The year 2014 was a milestone in the project as Ministry of Indian railways recognized our child right interventions and the South Western Railways officially handed over the Child Assistance Centre on the 4th platform of Bangalore City Railway Station. The BBMP also officially asked BOSCO, familiarizing with the good work that we were doing to take up the issues of children in need of care and protection in BMTC bus station and its premises. The Railways also has given a land line phone connection to attend the cases. Following these developments, the Superintendent of Police, GRP had come forward to issue ID cards for all the child rescue officers which has been duly signed from police department, DWCD and railways. We have also promptly responded to 1,64,634 calls landed to the child helpline number. Kindly find the other updates from this link and hope you will be glancing through this annual report and reverting your valuable feedbacks.
I also request your kind attention to our website and the blog which we are trying our level best to update every day and bringing in professionalisms. Social Medias like facebook, youtube etc are also active.
As the physical presence of the child rescue officers in 24*7 days is the prime concern and inflow of children to the streets are on steady, we realize of continuing the same project is significant. The recent early interventions studies also proved the necessities of the continuity of the interventions. Interventions at the source areas are limited at certain extent, But, we can save thousands of such children before street becomes their permanent address, if your support is continued.
Please accept our most sincere thanks once again for the continued support. Your further support would be the greatest vote of confidence to carry on our mission.
Fr. George P.S.
Sitting here in the hall of BOSCO Vathsalya Bhavana (A transit home for girls), I often wonder about my previous life. How my life would have been if BOSCO wouldn’t have helped me.
I am Nandini, daughter of an alcoholic father and a house wife mother. My drunken father used to create such havoc in our house that we used to be the victim of his brutality. Abominably, he did not even spare my little three year old brother. We often stayed at my maternal uncle’s house to escape his wrath. I used to attend school till my eith standards: after that, however, my mother asked me to get married , which I could never agree to. I decided to find a job to support my mother and brother
I heard from a friend that a family in Bangalore needed a house maid. Hope glimmered and I decided to come down to Bangalore to work. Unfortunately, when we reached the house, it was locked. Our hope crushed as there was no way to contact the family: but we decided to wait. My friend has to reach back to Thirupati for her work. So I was left alone in the railway station with nowhere to go to and nothing to do. A lady with a pleasant smile came to me, asking me about my whereabouts and the reason for coming to Bangalore. When I told her my story, she told me about BOSCO, where I can learn a skill and continue with my studies. With my mother’s and uncle’s permission, I joined BOSCO’s vocational training centre for tailoring. Now, I have almost completed my tailoring course and I am writing my 10th examination. Today, when I fix my eyes on the needle point, I see my future ahead.

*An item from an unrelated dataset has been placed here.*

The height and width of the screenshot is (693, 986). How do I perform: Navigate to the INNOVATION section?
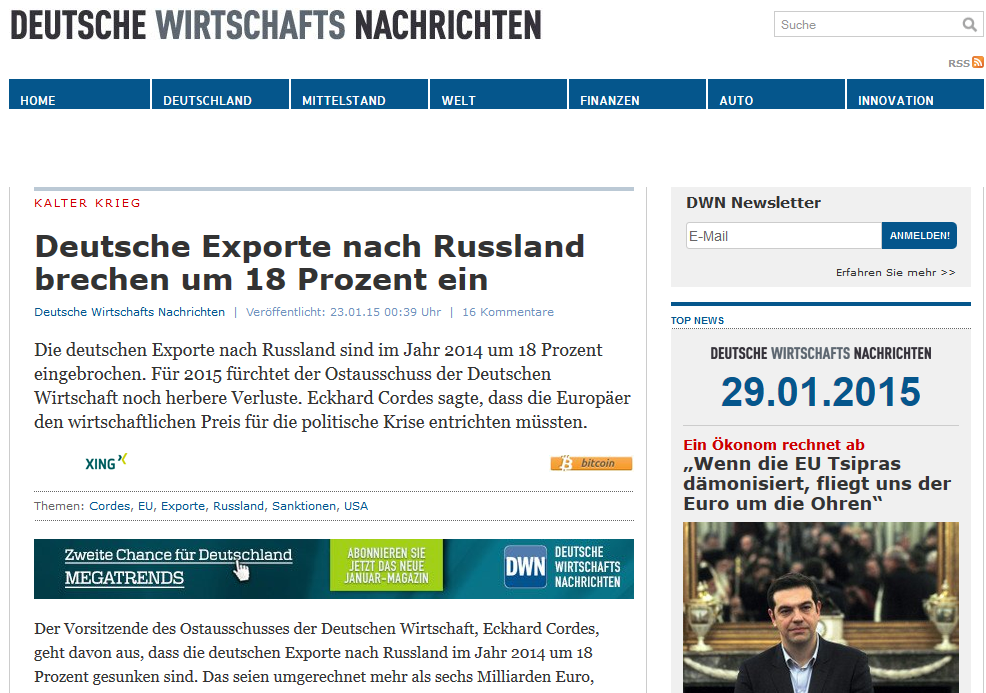click(895, 100)
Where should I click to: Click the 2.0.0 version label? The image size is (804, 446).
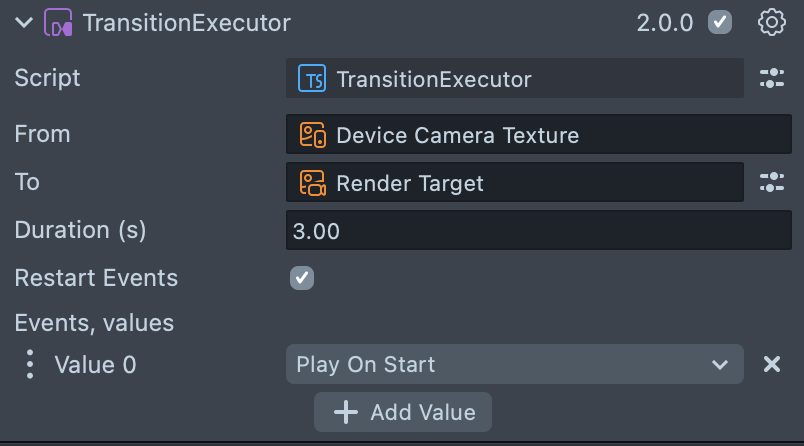664,23
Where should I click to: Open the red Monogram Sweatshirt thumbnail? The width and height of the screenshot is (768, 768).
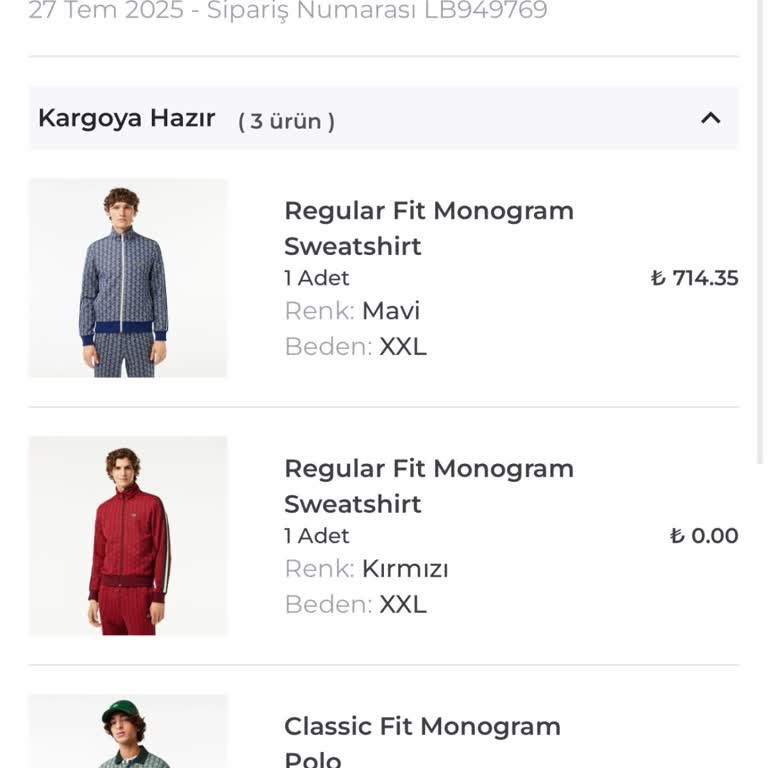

Today’s children are the citiczens of tomorrow. Since they create the world of tomorrow, they are at the heart of social development. The future depends on how children prepare themselves to enter into the world of education and skill development. Children who are healthy, well-fed and educated grow up to be productive, innovative workers and responsible adults. In contrast, hundreds of children are deprived of age appropriate care and protection across the country and their tomorrow is blur due to the social, cultural, political imbalance and other factors. Many of such children ran away from home and land on the street corners of Bangalore and most of them have done so because they were rejected, beaten or sexually abused. Tragically, their homelessness can lead to further abuse through exploitative child labor and prostitution and many more on the streets. Not only abused or runaway children encounter issues associated with material security, but also leave them emotionally scarred. Many of the abused children are traumatized. To aggravate matters, children often feel guilty and blame themselves for their mistreatment. Such an attitude can take years to recover even in the most loving environments: on the streets it may never heal. Considering the plight of such children, BOSCO has requested the support system through Global giving to rescue and mainstream such vulnerable children from the street /slums to the formal schooling/skill training and subsequently reunifying back to their homes or safer environments. 1830 such children were contacted and brought back to the mainstream in last three months. We place on record our heartfelt gratitude to all the donors’ immense concern and love towards this project and the continued assistance provided to realize this dream of BOSCO is immeasurable.
1. Project highlights
2. Beneficiary Desk:
Sumati was contacted by BOSCO six months ago from the city railway platform. Now she is all set to change her destiny. She is our proud child being the first girl job placed from the newly inaugurated girls centre of BOSCO Vatsalya Bahvan.
Sumati was all alone and battered when she was found in the railway station platform. She came to Bangalore in search of a job and BOSCO provided her more than she aspired. She was from a lower middle class family in Kolar District, 100 kilometers away from the city of Bangalore. Her father is a farmer and mother, a housewife. The family was a happy one until Sumati’s father lost all their property in litigation with his brother. This incident very adversely affected her father and he became addicted to alcohol. Gradually Sumati was forced to discontinue her studies due to her family’s financial constraints.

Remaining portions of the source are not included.